=== Task prompt ===
Copy each of the rows below word for word, leaving out the pictures.

=== Input records ===
++++

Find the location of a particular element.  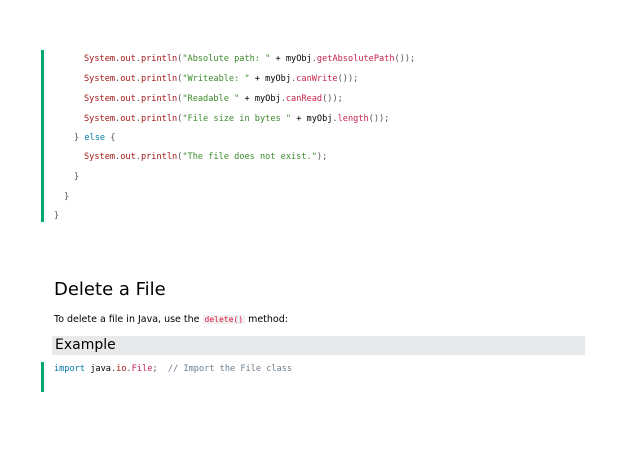

code-token: else is located at coordinates (95, 138).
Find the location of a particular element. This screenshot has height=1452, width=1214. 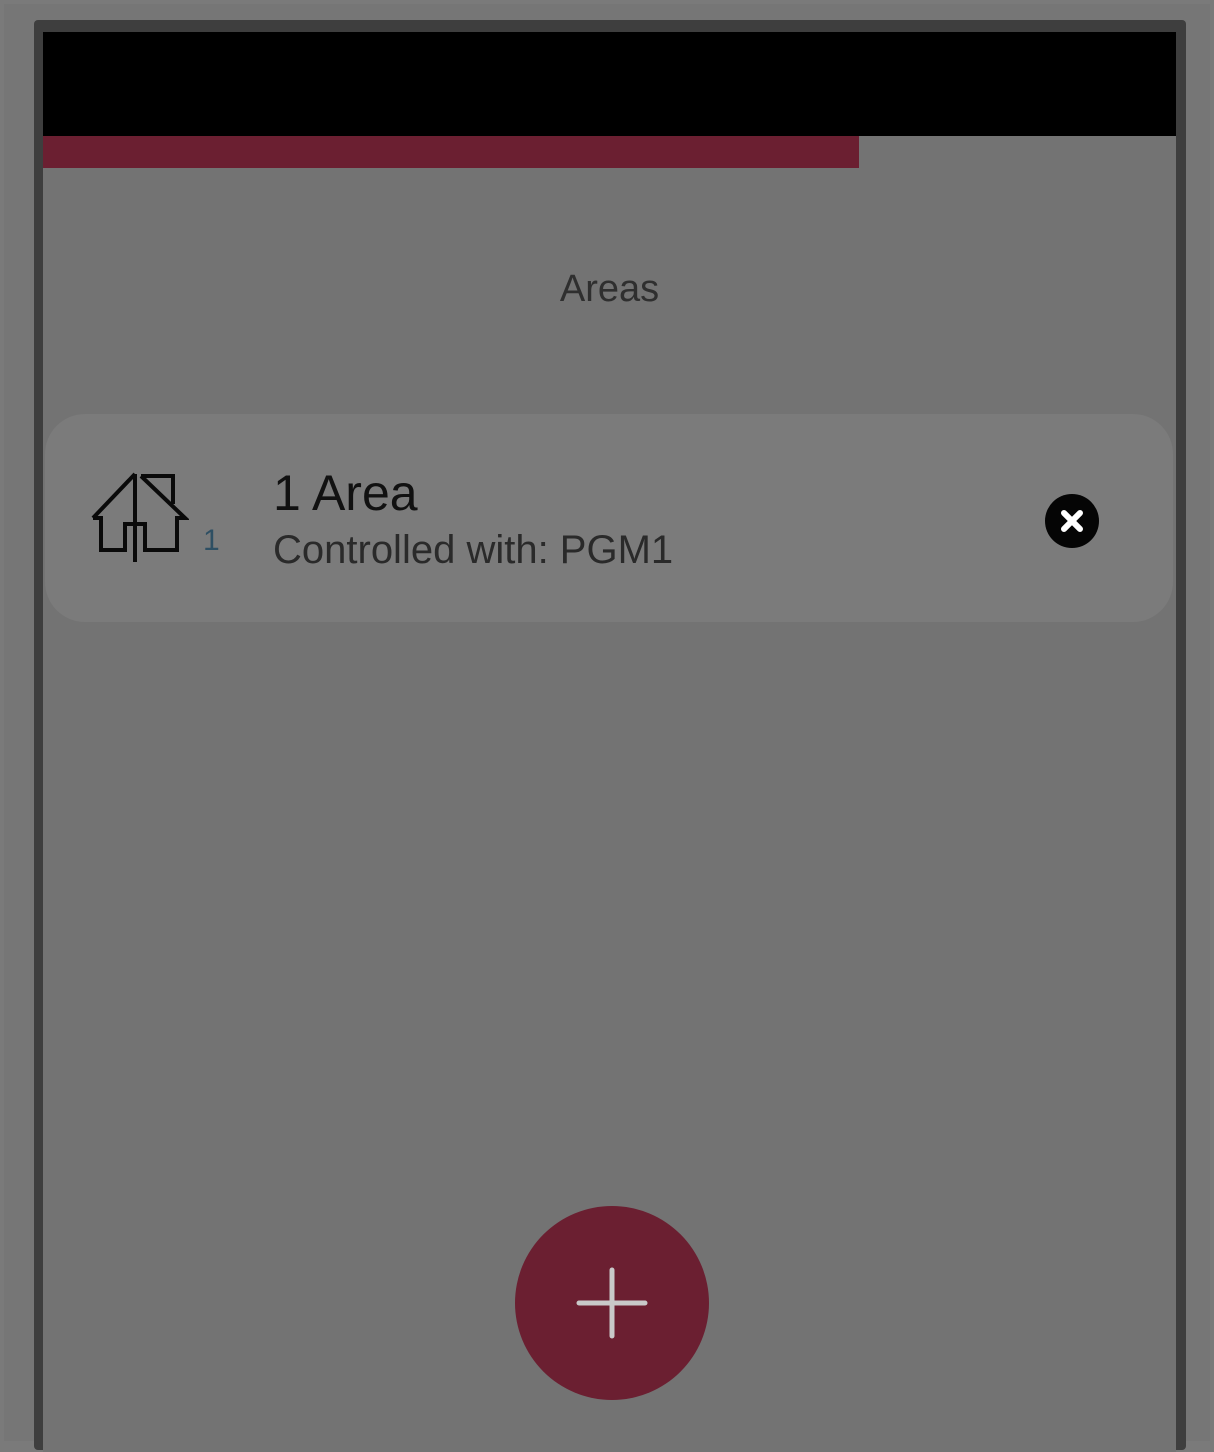

close-circle-icon is located at coordinates (1072, 521).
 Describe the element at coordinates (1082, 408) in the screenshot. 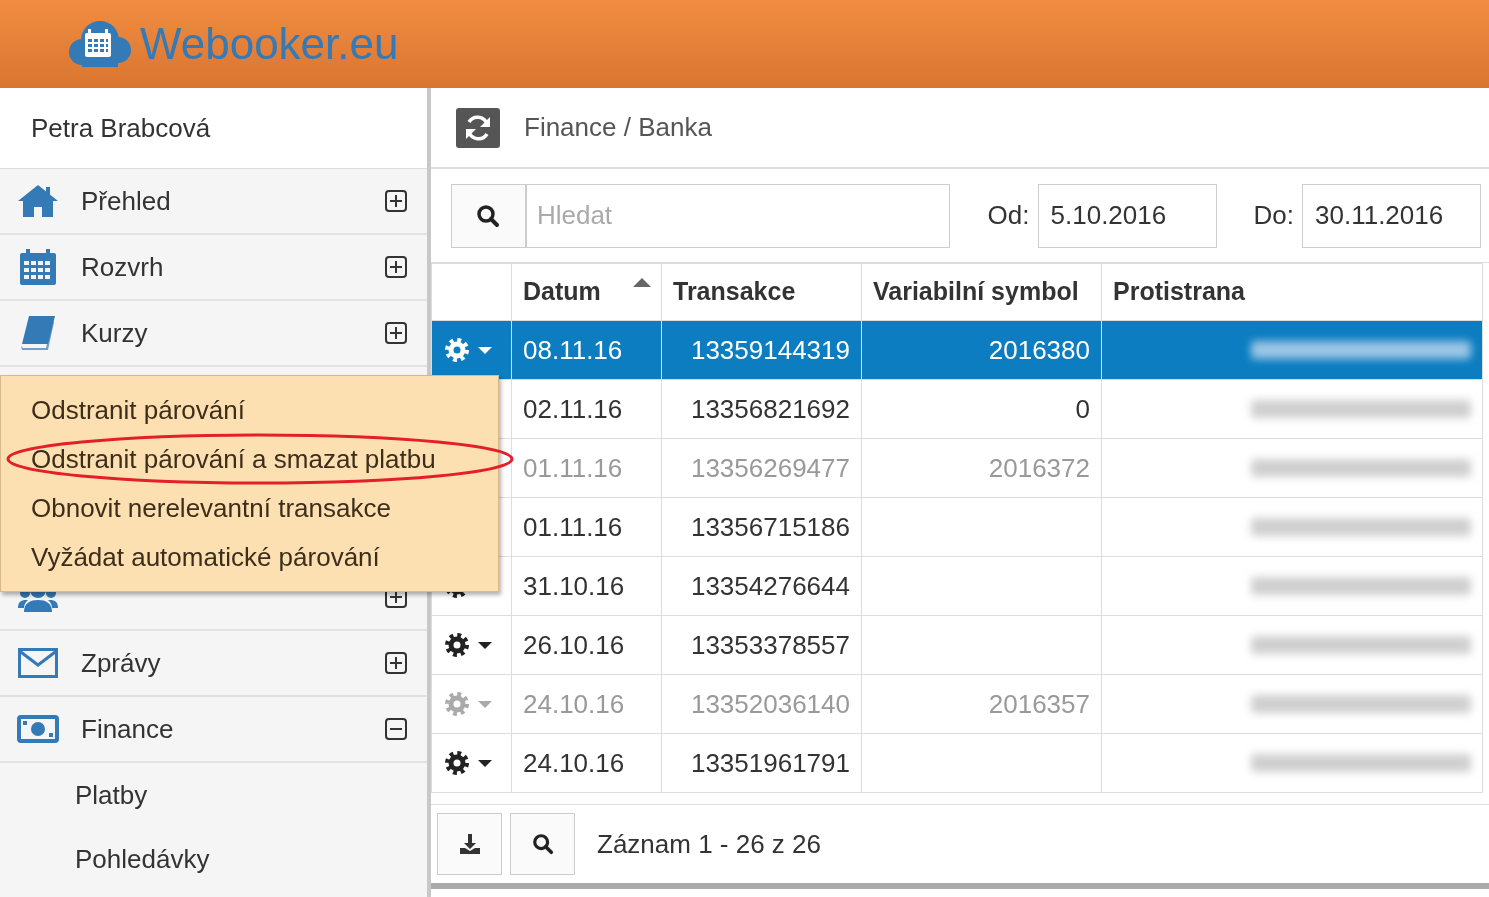

I see `table-cell: 0` at that location.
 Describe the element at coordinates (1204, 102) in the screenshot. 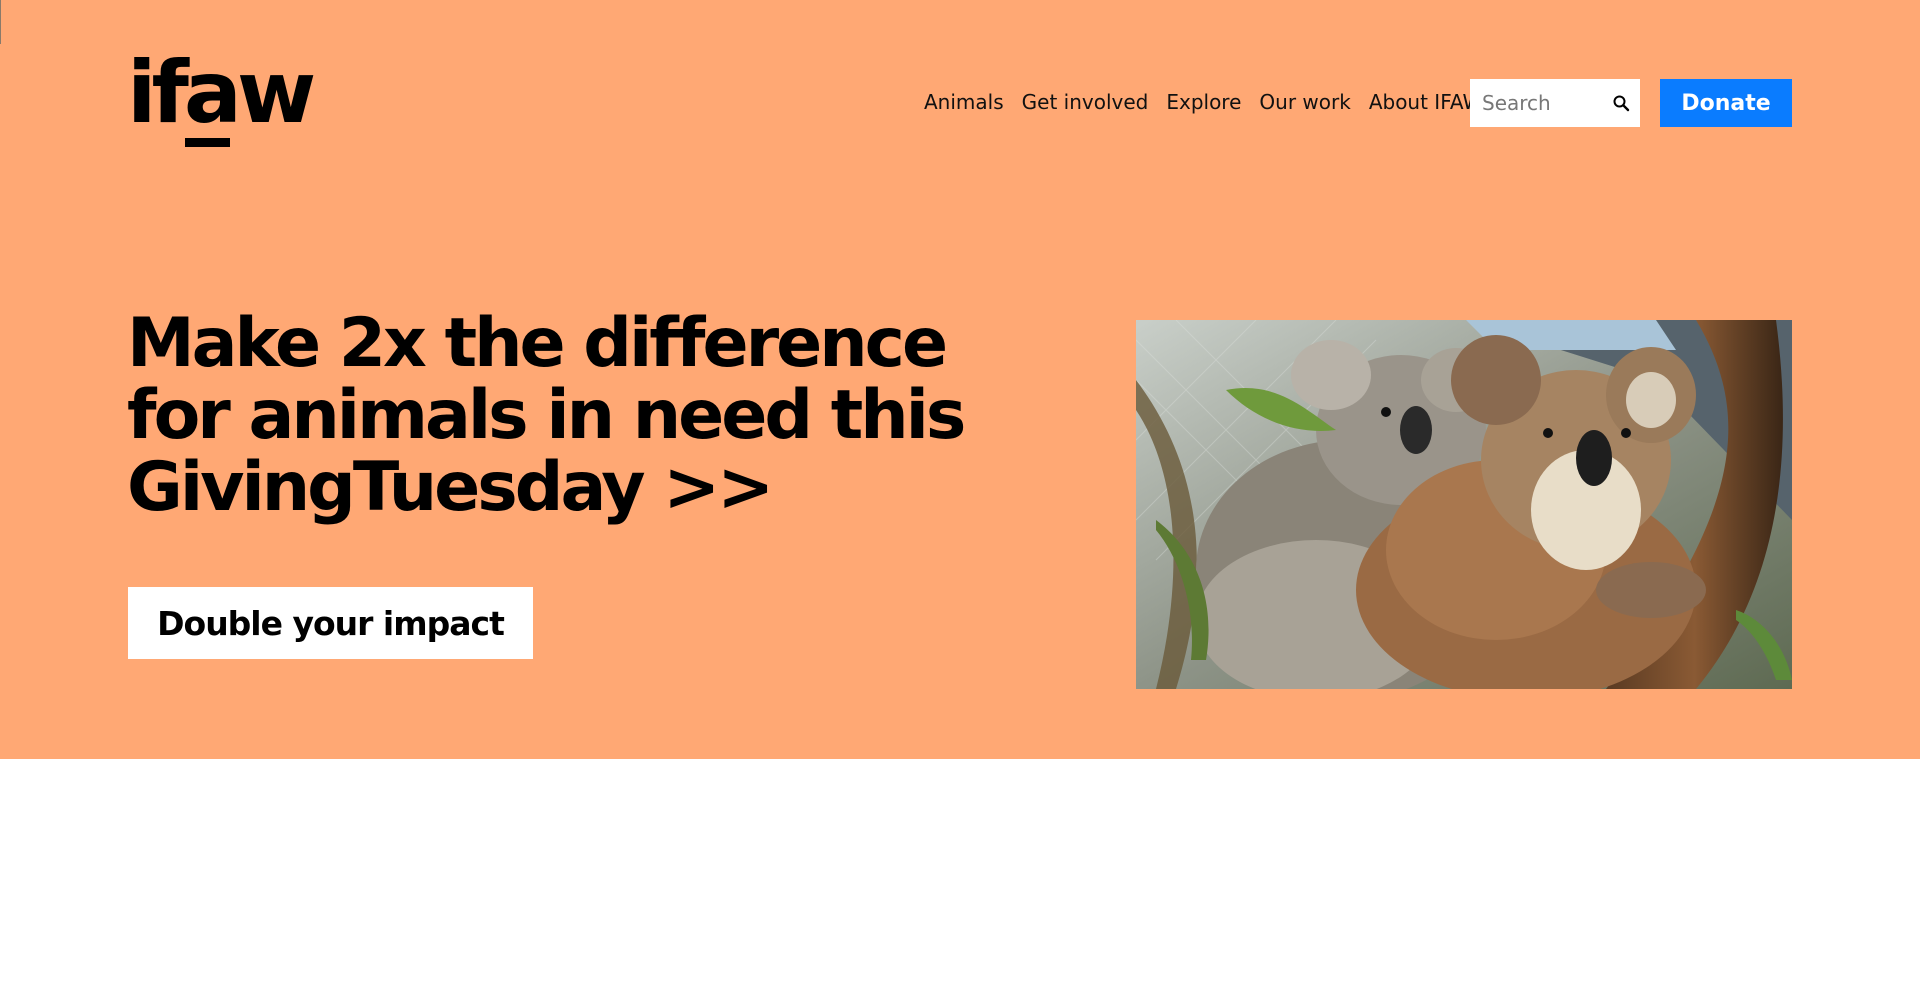

I see `nav-item-explore: Explore` at that location.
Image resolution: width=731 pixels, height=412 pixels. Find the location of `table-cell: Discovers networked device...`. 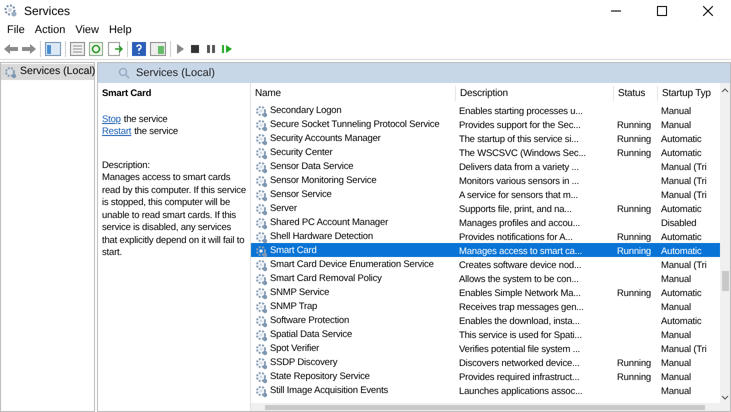

table-cell: Discovers networked device... is located at coordinates (520, 364).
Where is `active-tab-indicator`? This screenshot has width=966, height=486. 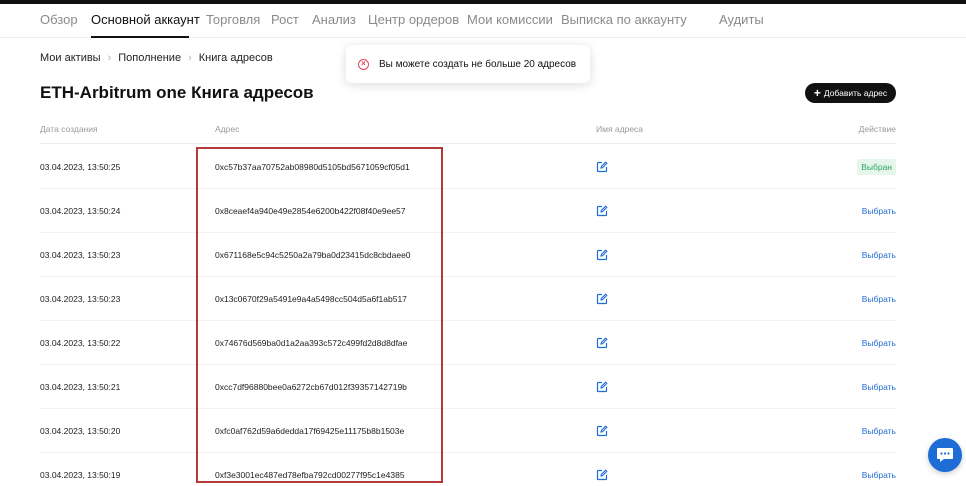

++++

=== Final answer ===
Find the location of a particular element.  

code-token: else is located at coordinates (95, 138).
Find the location of a particular element. This screenshot has height=1452, width=1214. 

close-circle-icon is located at coordinates (1072, 521).
 Describe the element at coordinates (1082, 408) in the screenshot. 

I see `table-cell: 0` at that location.
 Describe the element at coordinates (1204, 102) in the screenshot. 

I see `nav-item-explore: Explore` at that location.
Image resolution: width=731 pixels, height=412 pixels. Find the location of `table-cell: Discovers networked device...`. 

table-cell: Discovers networked device... is located at coordinates (520, 364).
Where is `active-tab-indicator`? This screenshot has width=966, height=486. 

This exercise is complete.